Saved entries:
— START —
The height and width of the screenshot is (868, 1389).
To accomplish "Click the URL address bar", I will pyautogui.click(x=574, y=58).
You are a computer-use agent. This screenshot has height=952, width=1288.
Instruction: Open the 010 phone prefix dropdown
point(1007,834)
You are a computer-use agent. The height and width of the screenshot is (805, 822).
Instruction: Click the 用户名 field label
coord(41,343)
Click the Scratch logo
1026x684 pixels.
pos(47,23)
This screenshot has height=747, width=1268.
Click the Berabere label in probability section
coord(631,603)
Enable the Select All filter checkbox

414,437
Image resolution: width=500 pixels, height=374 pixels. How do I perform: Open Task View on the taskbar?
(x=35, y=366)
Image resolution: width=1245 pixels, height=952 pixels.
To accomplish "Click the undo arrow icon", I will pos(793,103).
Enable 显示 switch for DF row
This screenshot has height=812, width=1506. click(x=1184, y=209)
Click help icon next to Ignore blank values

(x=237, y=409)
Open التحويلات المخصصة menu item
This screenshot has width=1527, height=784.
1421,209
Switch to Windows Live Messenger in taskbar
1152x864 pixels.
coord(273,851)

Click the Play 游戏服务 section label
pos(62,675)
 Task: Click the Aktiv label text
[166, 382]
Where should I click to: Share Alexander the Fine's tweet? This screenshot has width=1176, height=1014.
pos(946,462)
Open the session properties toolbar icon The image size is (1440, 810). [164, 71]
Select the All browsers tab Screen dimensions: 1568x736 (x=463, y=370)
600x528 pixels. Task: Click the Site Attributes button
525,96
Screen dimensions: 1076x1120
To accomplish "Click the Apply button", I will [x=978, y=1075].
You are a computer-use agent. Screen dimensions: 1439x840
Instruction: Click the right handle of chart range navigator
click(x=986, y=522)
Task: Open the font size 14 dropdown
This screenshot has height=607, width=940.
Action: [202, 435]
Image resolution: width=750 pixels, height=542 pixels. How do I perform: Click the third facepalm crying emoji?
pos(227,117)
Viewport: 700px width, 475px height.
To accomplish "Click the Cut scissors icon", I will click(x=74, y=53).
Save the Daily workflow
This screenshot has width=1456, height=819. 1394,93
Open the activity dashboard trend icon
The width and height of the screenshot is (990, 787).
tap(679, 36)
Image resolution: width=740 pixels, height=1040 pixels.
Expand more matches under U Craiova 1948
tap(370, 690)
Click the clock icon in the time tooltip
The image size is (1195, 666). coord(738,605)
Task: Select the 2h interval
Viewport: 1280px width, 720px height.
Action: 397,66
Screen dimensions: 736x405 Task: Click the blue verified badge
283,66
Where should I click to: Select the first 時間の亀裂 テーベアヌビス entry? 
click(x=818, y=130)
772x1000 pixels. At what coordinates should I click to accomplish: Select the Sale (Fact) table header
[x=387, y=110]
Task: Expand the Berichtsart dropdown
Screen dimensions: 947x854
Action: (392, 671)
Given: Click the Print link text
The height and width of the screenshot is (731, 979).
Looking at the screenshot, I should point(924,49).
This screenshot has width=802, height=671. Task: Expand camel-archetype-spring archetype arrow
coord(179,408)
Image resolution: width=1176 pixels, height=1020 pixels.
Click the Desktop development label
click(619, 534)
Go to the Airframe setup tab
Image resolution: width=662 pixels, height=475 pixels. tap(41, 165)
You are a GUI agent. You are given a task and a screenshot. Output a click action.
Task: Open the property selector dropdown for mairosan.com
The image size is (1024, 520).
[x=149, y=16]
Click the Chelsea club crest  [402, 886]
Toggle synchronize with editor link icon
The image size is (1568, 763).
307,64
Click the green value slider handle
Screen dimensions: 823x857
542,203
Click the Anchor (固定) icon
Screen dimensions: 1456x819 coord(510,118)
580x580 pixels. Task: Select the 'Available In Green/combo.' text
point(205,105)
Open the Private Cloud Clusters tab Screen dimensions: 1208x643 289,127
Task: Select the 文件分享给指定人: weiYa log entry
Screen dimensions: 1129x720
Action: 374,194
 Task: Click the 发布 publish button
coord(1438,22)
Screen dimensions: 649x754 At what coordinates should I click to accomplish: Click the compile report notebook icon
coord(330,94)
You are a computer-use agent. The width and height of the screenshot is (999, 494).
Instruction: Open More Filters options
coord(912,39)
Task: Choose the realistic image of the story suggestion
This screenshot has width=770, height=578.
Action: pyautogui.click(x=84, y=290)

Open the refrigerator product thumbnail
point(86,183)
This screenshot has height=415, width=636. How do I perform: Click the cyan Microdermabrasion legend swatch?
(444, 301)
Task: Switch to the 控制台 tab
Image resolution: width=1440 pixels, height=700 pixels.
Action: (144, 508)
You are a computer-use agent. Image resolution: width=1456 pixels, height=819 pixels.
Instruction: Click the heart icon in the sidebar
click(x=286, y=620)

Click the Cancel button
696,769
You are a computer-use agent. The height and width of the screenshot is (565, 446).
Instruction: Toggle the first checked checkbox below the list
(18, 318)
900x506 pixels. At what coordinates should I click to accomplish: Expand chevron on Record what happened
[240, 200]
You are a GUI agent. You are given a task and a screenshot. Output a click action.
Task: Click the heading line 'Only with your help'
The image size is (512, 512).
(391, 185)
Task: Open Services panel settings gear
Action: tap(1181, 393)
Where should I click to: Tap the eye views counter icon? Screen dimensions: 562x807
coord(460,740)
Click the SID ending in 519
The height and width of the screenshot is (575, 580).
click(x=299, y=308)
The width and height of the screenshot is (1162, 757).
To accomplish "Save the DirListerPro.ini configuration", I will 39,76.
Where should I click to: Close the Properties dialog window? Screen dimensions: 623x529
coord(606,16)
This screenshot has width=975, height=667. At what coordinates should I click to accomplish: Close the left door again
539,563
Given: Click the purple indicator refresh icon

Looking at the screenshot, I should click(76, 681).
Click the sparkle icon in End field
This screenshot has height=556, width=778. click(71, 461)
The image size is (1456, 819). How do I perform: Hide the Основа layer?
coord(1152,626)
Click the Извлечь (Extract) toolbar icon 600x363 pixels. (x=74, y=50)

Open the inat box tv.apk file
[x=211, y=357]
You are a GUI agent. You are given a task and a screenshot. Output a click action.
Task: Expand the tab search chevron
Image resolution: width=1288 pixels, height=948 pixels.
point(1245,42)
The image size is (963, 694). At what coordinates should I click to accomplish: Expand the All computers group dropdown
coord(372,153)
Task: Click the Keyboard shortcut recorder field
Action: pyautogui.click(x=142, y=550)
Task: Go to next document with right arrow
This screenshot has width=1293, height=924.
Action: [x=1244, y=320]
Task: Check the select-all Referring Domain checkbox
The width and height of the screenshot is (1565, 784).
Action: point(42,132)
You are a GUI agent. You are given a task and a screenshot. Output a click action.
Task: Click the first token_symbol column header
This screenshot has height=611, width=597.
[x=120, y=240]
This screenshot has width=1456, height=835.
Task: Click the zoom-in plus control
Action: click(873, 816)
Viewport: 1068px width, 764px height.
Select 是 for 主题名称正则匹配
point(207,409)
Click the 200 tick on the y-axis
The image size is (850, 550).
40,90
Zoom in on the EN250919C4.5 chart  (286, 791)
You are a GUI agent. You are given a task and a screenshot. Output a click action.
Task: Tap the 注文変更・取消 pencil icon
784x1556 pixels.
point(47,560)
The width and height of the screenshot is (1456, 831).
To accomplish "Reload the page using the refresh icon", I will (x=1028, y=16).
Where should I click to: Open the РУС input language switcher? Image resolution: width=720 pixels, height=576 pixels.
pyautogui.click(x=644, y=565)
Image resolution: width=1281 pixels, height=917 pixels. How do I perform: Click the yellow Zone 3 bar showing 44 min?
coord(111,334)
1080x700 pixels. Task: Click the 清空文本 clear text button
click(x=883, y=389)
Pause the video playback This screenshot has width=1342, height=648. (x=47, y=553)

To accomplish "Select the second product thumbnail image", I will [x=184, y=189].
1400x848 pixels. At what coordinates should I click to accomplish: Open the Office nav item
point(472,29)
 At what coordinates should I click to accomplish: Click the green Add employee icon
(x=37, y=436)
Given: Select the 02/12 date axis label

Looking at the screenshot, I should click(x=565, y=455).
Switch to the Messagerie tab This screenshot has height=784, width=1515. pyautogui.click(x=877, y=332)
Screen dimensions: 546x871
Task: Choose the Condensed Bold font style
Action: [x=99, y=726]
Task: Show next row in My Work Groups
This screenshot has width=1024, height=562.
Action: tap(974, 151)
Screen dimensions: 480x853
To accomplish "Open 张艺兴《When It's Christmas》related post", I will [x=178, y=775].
— END —
**Work to do:**
Rewrite the rows from the line that has "Screen dimensions: 480x853" through the last row, swapping "related post" for "linked post" and leaving everything else unchanged.

**Finished task:**
Screen dimensions: 480x853
To accomplish "Open 张艺兴《When It's Christmas》linked post", I will [x=178, y=775].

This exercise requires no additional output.